"Éramos alumnos de un colegio de varones. Es
decir, actuábamos como si nunca hubiéramos visto una mujer. De hecho, salvo un
par de profesoras y alguna señora de limpieza, no las veíamos muy seguido. A
medida que nos habíamos ido acercando a quinto, la leyenda había crecido lo
suficiente como para que no quedaran dudas: en Bariloche era fácil ponerla. No
había necesidad de recurrir a profesionales ni ser un as de la parla. Las
historias que se escuchaban eran prueba suficiente: las minas se iban de viaje
para tirar la chancleta. En especial las de colegios de monjas. Simplemente se
trataba de detectar las oportunidades y actuar rápido, con firmeza.

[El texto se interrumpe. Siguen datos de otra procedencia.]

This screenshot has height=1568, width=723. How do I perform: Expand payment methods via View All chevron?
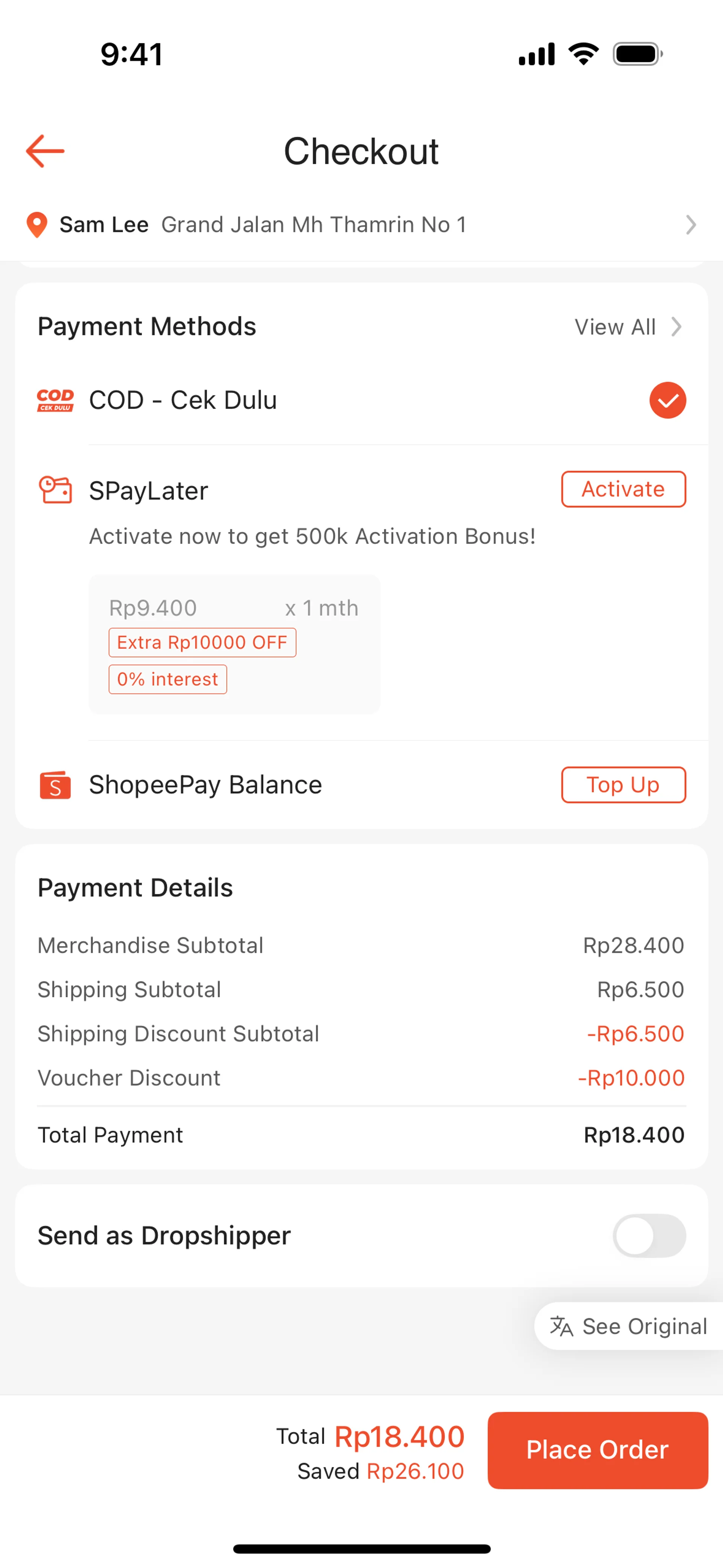tap(677, 327)
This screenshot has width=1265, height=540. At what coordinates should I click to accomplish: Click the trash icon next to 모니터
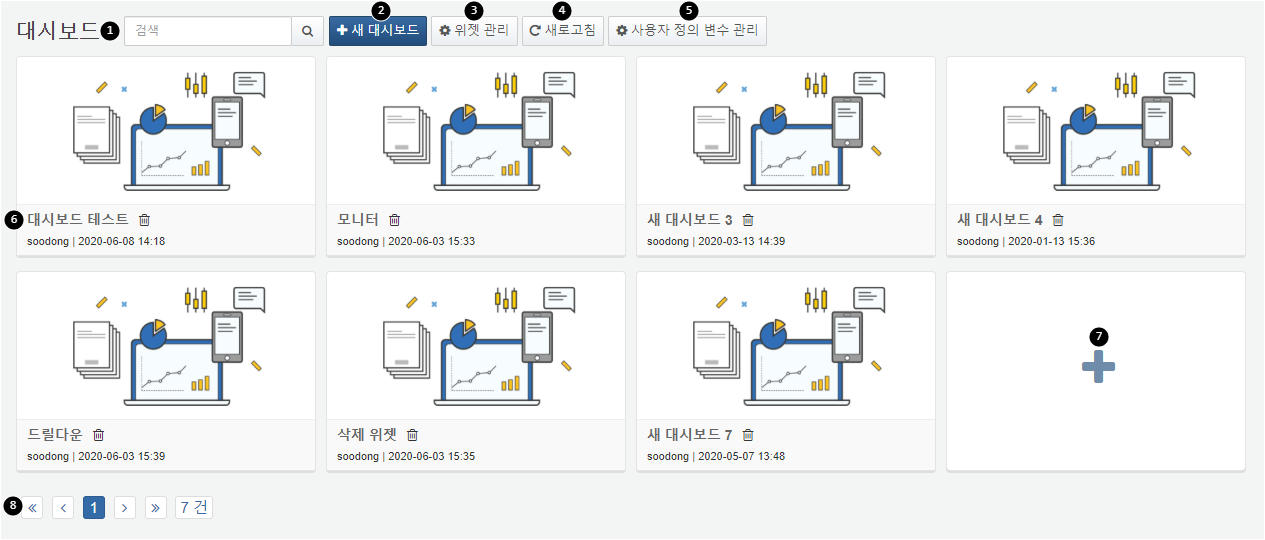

A medida que la fecha de partida se iba
acercando, las expectativas crecían y alcanzaban niveles que ni el mejor
director de cine porno hubiera sido capaz de llevar a cabo.
Una vez arriba del ómnibus, la tensión se
había vuelto insoportable. El stock de preservativos indicaba que cada uno, en
promedio, iba a echarse cuatro polvos.
(...) Había una canción-emblema que cantábamos todo el tiempo: Vengo de Río Negro, ay que pedo
tengo. Voy a Bariloche, a coger de noche, lalalala lalala...
borracho...lalalala lalala... borracho...
Por supuesto, el resultado de tanta
expectativa no tardó en llegar. Ya en la ida, cuando en la primera parada bajamos
del micro cantándola, el grupo de treinta chicas que charlaban y fumaban en la
puerta del restaurante desapareció en un segundo."